→ Task statement: Please give back, exactly as written, only the line containing "Where should I click to: Switch" and every line after it until the data below ends.

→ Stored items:
|---|
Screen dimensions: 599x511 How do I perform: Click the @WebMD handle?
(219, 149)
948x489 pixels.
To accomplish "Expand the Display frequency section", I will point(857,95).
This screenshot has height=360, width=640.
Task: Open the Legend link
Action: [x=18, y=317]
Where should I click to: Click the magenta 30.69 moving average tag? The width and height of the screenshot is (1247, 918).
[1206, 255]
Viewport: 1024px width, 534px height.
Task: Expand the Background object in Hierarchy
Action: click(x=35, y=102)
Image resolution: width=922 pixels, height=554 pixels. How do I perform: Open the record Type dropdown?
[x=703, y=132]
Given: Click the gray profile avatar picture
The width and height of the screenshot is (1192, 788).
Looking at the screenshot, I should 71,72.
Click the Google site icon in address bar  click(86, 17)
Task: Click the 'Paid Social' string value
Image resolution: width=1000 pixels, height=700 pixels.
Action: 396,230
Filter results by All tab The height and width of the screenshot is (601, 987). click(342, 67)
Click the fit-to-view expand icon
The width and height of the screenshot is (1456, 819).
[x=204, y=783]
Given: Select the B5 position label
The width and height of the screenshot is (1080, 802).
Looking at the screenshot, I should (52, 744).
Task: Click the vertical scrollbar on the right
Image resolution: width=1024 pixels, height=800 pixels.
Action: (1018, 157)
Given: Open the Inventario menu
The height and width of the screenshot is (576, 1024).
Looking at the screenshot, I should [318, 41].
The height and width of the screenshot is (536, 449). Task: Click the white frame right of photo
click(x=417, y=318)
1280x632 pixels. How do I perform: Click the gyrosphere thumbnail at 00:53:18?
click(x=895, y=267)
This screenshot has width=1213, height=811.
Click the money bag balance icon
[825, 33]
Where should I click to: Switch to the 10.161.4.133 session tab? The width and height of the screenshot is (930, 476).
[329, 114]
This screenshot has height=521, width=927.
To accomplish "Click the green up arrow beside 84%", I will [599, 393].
|---|
→ Reply:
Where should I click to: Switch to the 10.161.4.133 session tab? The width and height of the screenshot is (930, 476).
[329, 114]
This screenshot has height=521, width=927.
To accomplish "Click the green up arrow beside 84%", I will [599, 393].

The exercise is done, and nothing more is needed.